It was all Starsky's fault. That insouciant grin, flirtatious eyes — that way he had of wrapping Hutch around his finger to get him to do whatever Starsky wanted. Starsky had conned him into this — that was it.

"I think that fits great, Ken," Charlotte, the head costumer, said with a nod. "You look fantastic. Once I dig through the crap in the back of the shop I'm sure I'll find the cap that goes with the uniform, and we'll be all set."

"This is the only costume I have to wear, right?" Hutch asked, dreading the possibility of having to change quickly between songs or — heaven help him — a few inches off stage as his girlfriend Melanie had done in her last production _Cabaret_.

"Yes, you're one of the lucky ones. Most of the men — except your goofy friend Dave, don't change at all. And of course, Melanie has a slew of costumes." Charlotte stabbed a pencil through her already untidy graying bun. "Take that off and hang it on the rack over there."

Hustling back into the dressing room to change, Hutch didn't know whether to laugh or cry at the assessment that he was one of the lucky ones. The show was going up, as they said in the theatre parlance, next Friday, and Hutch still wanted to wring his partner's neck for coaxing him to audition.

Still, it had all been worth it when the haunted look left Starsky's blue eyes. When he'd started to sing songs from _South Pacific_ in the Torino as they were cruising their beat.

In truth, though, Hutch was beginning to hate the familiar lyrics because of the sick feeling that would curl in his belly every time he thought about belting out "You've Got to Be Carefully Taught" in front of an audience.

Starsky seemed to have no compunctions. He had leaped effortlessly into the role of conniving hustler Luther Billis as if it were written for him. Hutch loved watching his partner. Starsky was pure grace on stage, his natural charm shining to every corner of the auditorium. Hutch settled into a velvet upholstered seat to watch the Bay City Amateur Players rehearse, immediately finding Starsky among the crowd of men dancing on the stage in front of the unfinished set.

"C'mon guys!" Director Tim Vorhays shouted at the faux sailors, stopping their chorus mid-song. "You sound like a bunch of cats caterwauling on the back fence! This is the Seabees' big number--and it's supposed to be lyrical! Jonesy, Mullins and Montoya, move over more stage left. You guys around the laundry — look like you've actually done this once before, and Dave, remember what key your solo is in this time!"

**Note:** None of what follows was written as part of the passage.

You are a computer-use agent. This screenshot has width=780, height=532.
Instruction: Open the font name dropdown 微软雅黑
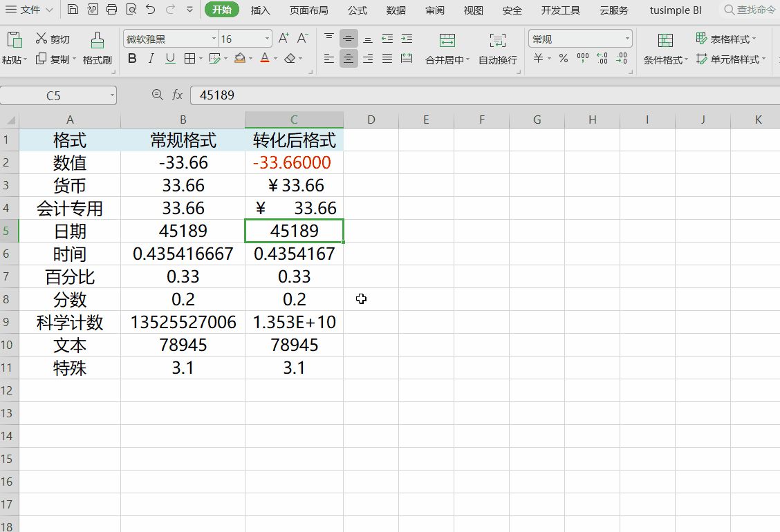click(x=213, y=39)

"Wax in my ear, Tim," Starsky called out with a smirk, screwing a finger in his ear. "Won't happen again. It's just when those pretty ladies jog through, I lose all ability to think."

"Flattery will get you everywhere," Melanie teased, waggling her hips before disappearing into the wings for her cue.

Hutch laughed, relaxing after the harrowing experience of suiting up as Lt. Cable. Somehow the costume had made the whole thing frighteningly real. This was actually going to happen, in one week. He was going to act on stage, for six whole performances!

There was no way he could pull this off. What was surely shaping up into a debacle wasn't Starsky's fault at all, but could be laid squarely at Melanie's feet. She was the one who'd encouraged Starsky to get out, meet people instead of moping around at home.

Hutch had never expected Starsky to rebound so soon after Terry's death. Her shooting had been such a tragedy that he'd assumed Starsky would need a long time to recover. Auditioning for a musical was such a complete departure from their usual routine that it had seemed the perfect cure for Starsky's lingering malaise. Hutch hadn't considered a role for himself, but after Vorhays had plucked him out of his comfortable seat in the audience and proclaimed him the perfect Lt. Cable, Hutch hadn't been able to refuse.

Resilient, ever-bouncy Starsky was back, and the exuberant role of Seabee Billis had made it happen. That and the friendly attentions of one of the actresses in the nurse chorus, Annie Vorhays, the director's sister.

Although Hutch was terrified to portray the production's second leading man, he'd promised Starsky that they'd both be in the show together. No way would he do anything to dim the happiness in those blue eyes.

"There is nothing like a dame!" the male chorus boomed out, their voices twining in multi-part harmony. "Nothing you can name that is anything like a dame!"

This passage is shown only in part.